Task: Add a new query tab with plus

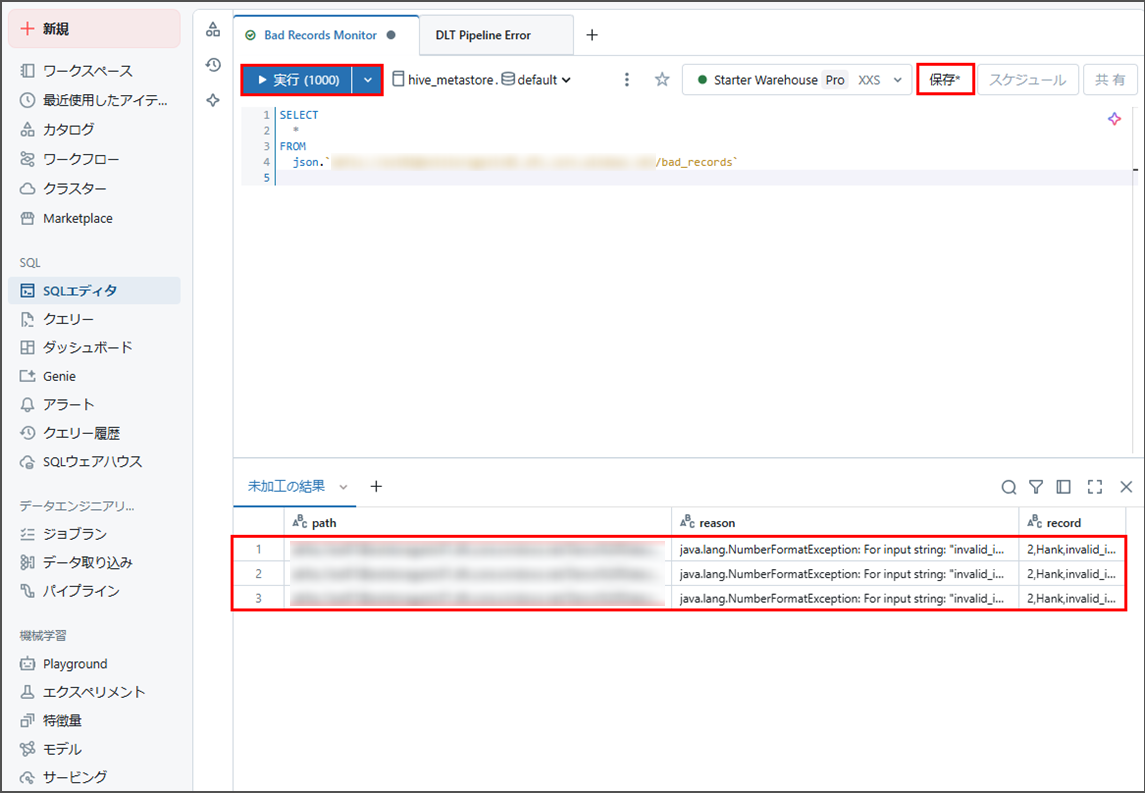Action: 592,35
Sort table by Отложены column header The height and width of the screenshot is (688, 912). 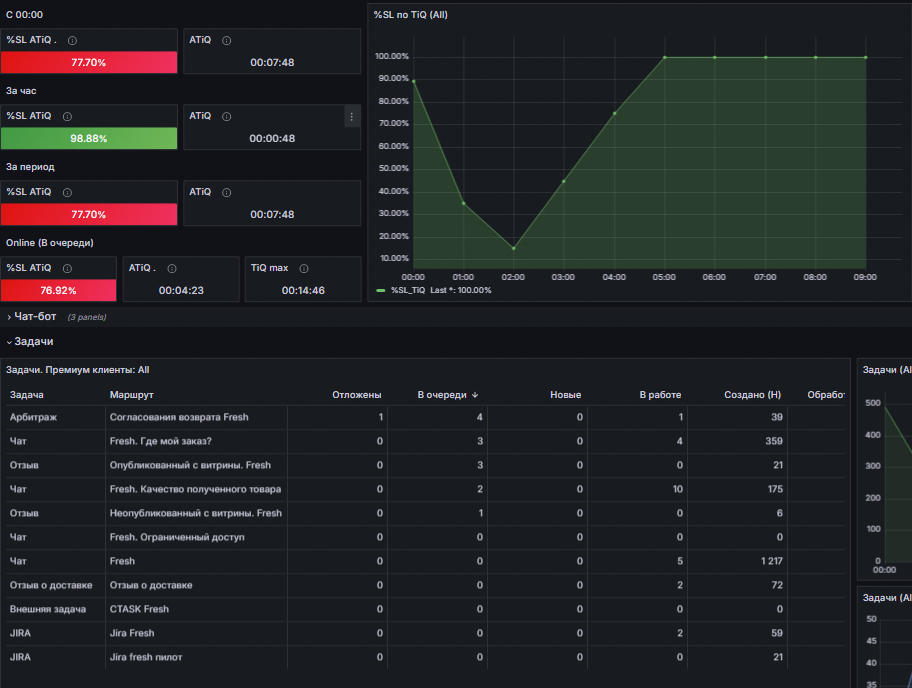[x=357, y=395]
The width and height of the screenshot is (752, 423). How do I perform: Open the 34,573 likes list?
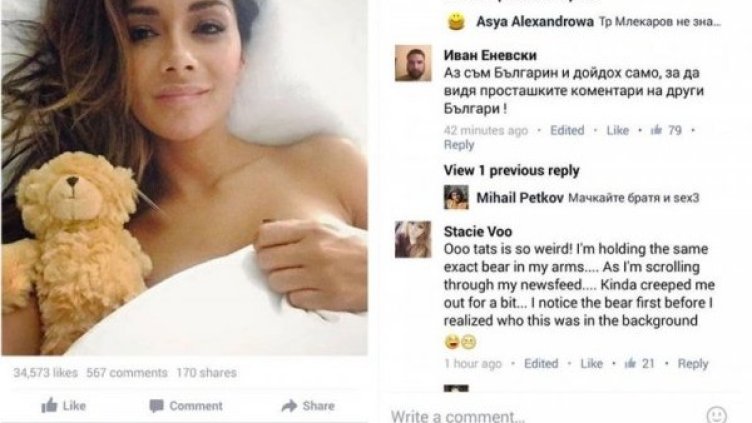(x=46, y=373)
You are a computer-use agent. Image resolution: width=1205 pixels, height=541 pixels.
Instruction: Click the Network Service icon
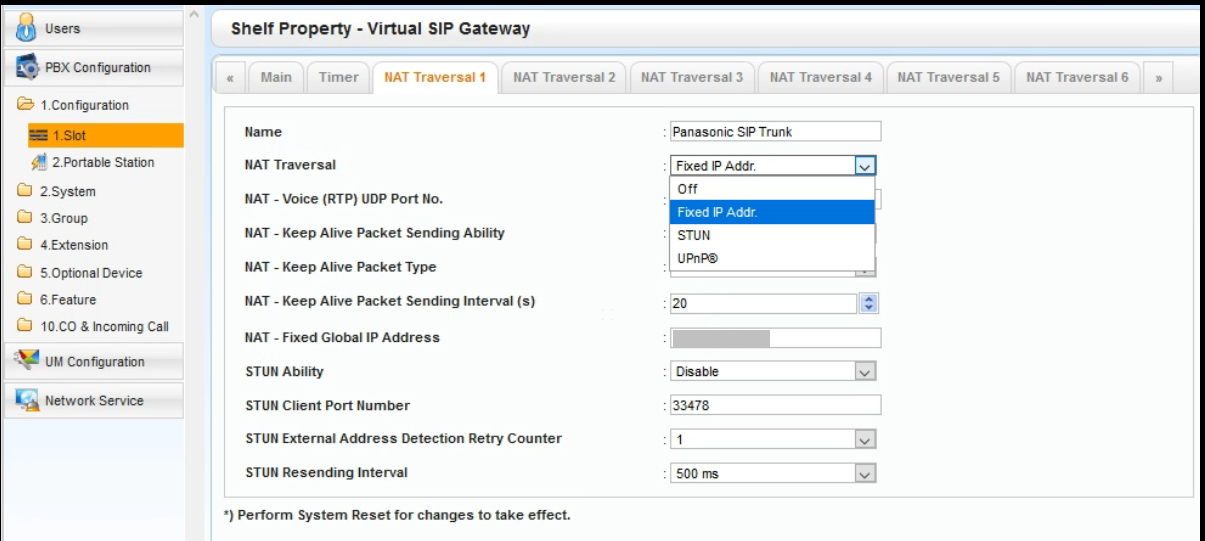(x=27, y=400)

→ **About this exercise**:
Could you set down nothing but the lines from the one containing "You are a computer-use" through the last line of the records above, both ends included, exactly as given and free of pictures?

→ **Response to this task**:
You are a computer-use agent. Image resolution: width=1205 pixels, height=541 pixels.
Instruction: Click the Network Service icon
(x=27, y=400)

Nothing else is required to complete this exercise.